[start EXCERPTED PASSAGE]

En esta sección vamos a realizar los ejercicios del curso R Programmin Bootcamp con el paquete ggplot2.
Recreate the following plots shown below. Don’t worry if your plots don’t match exactly what is shown below, as long as you have a general understanding of ggplot2 and the grammar of graphics. For the first few plots, use the mpg dataset.
library(ggthemes)
## Registered S3 methods overwritten by 'ggplot2':
## method from
## [.quosures rlang
## c.quosures rlang
## print.quosures rlang
library(ggplot2)
library(imager)
## Loading required package: magrittr
##
## Attaching package: 'imager'
## The following object is masked from 'package:magrittr':
##
## add
## The following objects are masked from 'package:stats':
##
## convolve, spectrum
## The following object is masked from 'package:graphics':
##
## frame
## The following object is masked from 'package:base':
##
## save.image
head(mpg)

[end EXCERPTED PASSAGE]

WHAT YOU NEED TO DO
[1] In the ggplot2 exercise page, which dataset should be used for the first few plots?
[2] List every object that the ggplot2 exercise page reports as masked when the imager package is attached.

[start INFORMATION SHOWN]

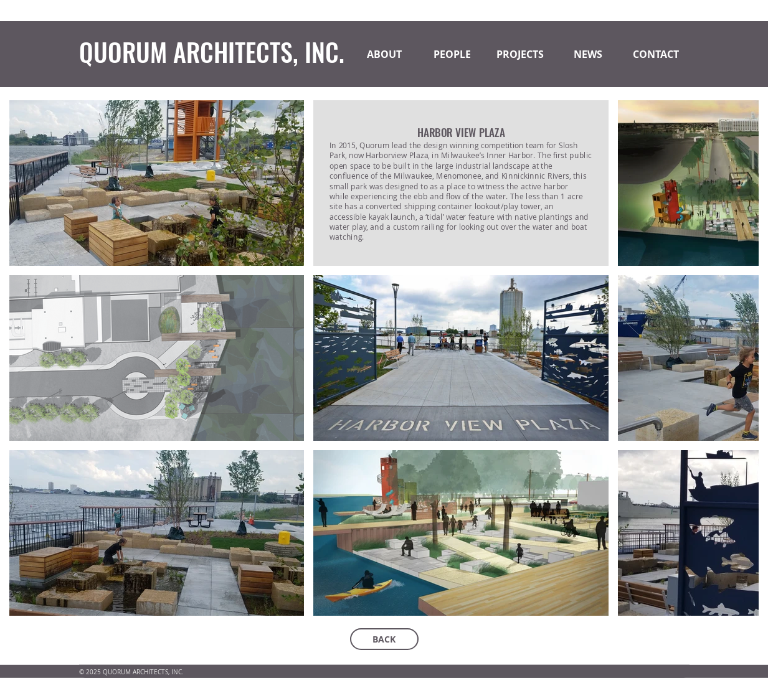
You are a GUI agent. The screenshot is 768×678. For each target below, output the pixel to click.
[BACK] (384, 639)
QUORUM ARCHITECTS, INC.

[end INFORMATION SHOWN]

ANSWERS TO THE TASKS
[1] The mpg dataset.

[2] add, convolve, spectrum, frame, save.image